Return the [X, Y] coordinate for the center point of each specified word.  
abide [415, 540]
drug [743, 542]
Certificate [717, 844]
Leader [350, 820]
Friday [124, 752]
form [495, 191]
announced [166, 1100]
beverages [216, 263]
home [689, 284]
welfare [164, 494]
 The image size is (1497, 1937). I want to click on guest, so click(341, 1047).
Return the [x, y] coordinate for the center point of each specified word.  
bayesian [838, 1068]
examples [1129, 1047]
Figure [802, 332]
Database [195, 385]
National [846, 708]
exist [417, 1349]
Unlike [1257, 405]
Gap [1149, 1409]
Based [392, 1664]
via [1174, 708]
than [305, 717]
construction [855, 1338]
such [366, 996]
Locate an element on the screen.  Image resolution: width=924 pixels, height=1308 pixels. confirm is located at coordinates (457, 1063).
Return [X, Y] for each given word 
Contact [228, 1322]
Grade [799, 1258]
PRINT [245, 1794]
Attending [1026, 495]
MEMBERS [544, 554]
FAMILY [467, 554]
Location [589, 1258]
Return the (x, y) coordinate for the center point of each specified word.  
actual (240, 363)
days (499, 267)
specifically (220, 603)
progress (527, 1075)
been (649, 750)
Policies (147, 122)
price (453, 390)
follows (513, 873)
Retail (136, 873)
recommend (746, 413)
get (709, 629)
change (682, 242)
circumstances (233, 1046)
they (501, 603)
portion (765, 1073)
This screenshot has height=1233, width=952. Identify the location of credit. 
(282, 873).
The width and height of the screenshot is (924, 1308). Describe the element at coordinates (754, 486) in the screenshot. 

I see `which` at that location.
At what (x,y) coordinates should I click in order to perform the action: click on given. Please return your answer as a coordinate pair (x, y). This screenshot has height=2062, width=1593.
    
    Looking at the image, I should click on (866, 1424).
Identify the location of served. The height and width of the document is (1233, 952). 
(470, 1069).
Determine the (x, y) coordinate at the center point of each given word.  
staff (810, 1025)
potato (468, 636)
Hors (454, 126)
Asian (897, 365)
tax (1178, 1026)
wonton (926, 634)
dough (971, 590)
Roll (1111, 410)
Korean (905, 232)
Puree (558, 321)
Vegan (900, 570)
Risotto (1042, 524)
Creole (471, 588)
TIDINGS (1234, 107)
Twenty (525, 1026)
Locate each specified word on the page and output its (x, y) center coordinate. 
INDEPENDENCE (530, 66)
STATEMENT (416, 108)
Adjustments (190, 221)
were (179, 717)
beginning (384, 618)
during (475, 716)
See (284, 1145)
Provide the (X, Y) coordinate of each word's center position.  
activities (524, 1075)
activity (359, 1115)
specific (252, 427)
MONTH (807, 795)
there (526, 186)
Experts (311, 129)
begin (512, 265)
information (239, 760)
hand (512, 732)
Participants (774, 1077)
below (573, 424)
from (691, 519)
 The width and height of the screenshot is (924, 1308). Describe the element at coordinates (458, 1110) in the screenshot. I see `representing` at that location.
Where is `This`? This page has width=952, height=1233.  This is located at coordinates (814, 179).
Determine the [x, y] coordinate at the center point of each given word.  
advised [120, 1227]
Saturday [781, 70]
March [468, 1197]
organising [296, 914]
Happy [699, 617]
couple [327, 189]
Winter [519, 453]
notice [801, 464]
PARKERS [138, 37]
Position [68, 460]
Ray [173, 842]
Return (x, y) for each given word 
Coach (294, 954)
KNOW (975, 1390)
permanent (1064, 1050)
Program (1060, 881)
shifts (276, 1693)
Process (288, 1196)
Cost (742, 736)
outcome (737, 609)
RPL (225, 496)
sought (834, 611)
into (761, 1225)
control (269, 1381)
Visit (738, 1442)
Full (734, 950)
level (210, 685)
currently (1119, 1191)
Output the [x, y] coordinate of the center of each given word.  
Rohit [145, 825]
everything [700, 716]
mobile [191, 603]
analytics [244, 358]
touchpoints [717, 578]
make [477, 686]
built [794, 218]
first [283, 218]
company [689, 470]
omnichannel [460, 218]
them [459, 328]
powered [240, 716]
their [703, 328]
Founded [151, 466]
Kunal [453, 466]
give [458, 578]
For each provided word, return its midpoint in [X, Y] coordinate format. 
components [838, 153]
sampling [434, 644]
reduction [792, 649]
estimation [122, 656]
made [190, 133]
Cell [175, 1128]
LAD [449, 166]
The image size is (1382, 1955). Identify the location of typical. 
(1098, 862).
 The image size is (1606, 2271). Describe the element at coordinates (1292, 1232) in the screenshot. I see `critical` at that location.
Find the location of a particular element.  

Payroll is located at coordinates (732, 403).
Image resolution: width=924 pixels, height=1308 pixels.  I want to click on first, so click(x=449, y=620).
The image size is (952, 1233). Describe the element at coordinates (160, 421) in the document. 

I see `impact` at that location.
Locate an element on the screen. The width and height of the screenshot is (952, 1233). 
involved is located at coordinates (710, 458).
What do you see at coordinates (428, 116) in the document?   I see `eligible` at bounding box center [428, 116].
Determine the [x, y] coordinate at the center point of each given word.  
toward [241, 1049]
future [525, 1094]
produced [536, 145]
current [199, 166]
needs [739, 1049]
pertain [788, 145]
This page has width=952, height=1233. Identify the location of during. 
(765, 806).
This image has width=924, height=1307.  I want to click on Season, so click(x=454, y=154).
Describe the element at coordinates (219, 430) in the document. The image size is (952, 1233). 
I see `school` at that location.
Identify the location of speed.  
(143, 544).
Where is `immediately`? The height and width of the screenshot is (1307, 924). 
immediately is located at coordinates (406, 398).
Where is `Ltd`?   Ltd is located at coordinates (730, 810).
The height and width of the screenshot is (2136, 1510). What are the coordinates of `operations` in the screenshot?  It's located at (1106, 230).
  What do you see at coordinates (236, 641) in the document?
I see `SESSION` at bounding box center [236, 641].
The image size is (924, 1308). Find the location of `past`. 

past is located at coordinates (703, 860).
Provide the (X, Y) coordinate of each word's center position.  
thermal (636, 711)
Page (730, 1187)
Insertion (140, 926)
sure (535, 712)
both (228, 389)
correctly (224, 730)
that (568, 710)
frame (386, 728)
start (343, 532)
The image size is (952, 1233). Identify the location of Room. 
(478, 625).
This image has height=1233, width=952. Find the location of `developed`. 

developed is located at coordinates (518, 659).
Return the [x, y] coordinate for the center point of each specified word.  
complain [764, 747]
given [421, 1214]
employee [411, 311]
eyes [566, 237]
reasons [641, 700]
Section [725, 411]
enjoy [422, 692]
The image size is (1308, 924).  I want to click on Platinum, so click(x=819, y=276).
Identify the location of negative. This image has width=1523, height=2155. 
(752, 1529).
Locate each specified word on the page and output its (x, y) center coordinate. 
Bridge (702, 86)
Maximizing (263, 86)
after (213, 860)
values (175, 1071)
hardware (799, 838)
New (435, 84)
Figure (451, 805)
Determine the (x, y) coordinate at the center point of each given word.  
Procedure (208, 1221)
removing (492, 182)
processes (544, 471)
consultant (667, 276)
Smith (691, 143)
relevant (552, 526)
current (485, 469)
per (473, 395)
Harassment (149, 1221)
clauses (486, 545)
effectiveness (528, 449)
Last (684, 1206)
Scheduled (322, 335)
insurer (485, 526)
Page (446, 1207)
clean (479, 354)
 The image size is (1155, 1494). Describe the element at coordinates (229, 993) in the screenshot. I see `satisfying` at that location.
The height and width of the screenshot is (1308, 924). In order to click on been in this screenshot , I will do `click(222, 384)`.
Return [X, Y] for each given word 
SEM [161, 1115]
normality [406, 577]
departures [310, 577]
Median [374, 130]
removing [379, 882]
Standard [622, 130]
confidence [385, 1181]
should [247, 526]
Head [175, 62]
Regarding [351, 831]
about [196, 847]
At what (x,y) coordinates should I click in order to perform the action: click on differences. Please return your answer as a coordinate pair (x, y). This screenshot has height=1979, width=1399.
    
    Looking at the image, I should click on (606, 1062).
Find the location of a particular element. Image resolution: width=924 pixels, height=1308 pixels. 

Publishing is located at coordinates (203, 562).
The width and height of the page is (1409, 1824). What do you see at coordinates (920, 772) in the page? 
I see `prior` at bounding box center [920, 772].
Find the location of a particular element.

What you need to do: Could you copy out, unchanged, every line from the one with "give [458, 578]" to the one with "LAD [449, 166]", including both of those lines?

Answer for this exercise:
give [458, 578]
For each provided word, return its midpoint in [X, Y] coordinate format. 
components [838, 153]
sampling [434, 644]
reduction [792, 649]
estimation [122, 656]
made [190, 133]
Cell [175, 1128]
LAD [449, 166]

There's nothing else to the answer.